README.md
June 23, 2026 · View on GitHub
BrainFM
A Modality-agnostic Multi-task Foundation Model for Human Brain Imaging
[arXiv]
Contact: Peirong Liu (peirong@jhu.edu)
Department of Electrical and Computer Engineering,
Data Science and AI Institute,
Johns Hopkins University
BrainFM is a unified foundation model for multi-task brain MRI analysis, including anatomy synthesis, segmentation, registration, bias-field estimation, cortical distance maps, and more. This repository provides inference demos, a synthetic data generator, and training code.
Installation
Tested with Python 3.11.4, PyTorch 2.0.1, and CUDA 12.2.

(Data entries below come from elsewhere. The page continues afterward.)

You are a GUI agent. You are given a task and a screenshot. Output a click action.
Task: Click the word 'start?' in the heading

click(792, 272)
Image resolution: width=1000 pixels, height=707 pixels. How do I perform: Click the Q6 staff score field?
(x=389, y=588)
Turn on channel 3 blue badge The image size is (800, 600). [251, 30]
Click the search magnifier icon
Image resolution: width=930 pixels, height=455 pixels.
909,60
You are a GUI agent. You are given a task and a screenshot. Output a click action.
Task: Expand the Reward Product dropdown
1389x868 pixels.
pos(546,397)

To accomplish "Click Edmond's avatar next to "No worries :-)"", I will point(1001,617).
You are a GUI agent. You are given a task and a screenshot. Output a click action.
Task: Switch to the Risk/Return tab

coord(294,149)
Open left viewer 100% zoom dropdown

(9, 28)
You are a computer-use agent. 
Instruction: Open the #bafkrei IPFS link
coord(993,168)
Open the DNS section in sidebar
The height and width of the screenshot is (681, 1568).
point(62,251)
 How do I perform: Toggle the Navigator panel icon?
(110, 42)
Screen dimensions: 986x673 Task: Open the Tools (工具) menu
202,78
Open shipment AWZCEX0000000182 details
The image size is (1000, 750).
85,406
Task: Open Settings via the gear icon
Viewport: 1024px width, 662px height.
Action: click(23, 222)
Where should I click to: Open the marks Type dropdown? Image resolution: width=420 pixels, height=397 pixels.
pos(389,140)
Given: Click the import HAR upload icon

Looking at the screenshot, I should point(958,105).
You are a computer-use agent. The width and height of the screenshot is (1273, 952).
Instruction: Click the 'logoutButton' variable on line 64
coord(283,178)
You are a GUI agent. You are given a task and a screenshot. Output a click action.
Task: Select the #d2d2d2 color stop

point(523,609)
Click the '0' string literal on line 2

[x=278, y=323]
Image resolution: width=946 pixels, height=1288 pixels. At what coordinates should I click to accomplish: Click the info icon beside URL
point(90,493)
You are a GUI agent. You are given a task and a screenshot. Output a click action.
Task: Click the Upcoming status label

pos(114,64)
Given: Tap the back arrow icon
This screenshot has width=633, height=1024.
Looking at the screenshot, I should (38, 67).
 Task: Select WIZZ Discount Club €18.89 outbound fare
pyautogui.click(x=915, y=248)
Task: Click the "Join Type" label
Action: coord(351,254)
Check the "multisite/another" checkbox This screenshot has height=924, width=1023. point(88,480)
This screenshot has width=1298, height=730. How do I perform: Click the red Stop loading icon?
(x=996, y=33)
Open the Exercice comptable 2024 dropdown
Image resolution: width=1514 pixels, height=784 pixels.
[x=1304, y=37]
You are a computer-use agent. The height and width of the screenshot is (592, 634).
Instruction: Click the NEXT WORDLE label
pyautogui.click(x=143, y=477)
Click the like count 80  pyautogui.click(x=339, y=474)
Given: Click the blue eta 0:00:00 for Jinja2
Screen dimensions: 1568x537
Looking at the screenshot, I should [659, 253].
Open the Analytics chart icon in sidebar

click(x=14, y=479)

conda create -n brainfm python=3.11
conda activate brainfm
git clone https://github.com/jhuldr/BrainFM
cd BrainFM
pip install -r requirements.txt
Optional: install the package in editable mode.
pip install -e .
Pretrained weights
Download pretrained weights from OneDrive and place them under ckp/. The inference demos expect:
ckp/brainfm_pretrained.pth
Quick start: inference
Run all commands from the repository root.
- Place test volumes in
test_data_folder/(or update the path in the script). - Run the demo:
python scripts/demo_test.py
Results are written to outs/test_results/. The script supports whole-volume and tiled inference on large volumes.
Feature extraction only
python scripts/demo_get_feature.py
Update img_path in the script to point at your input volume. This returns a 64-channel feature map from the pretrained encoder.
Synthetic data generator
Visualize or debug the training data pipeline:
python scripts/demo_generator.py
Generator configs live in cfgs/generator/. default.yaml defines shared settings; task-specific configs in train/ and test/ override those defaults.
Key generator settings:
| Setting | Description |
|---|---|
dataset_names | Datasets to sample from (paths in Generator/constants.py) |
dataset_option | default (BaseGen) or brain_id (BrainIDGen) |
mix_synth_prob | Probability of blending synthetic with real images |
task | Toggle individual training tasks on/off |
augmentation_steps | Augmentation pipeline per input type |
Dataset paths, augmentation functions, and per-modality processing steps are defined in Generator/constants.py. See BrainIDGen in Generator/datasets.py for a customized generator example.
Training
Training is launched from the repo root with a generator config and a trainer config:
python scripts/train.py \
cfgs/generator/train/brain_id.yaml \
cfgs/trainer/train/joint.yaml
SLURM helpers are provided in scripts/train.sh and scripts/test.sh. Update cluster-specific settings there before submitting jobs.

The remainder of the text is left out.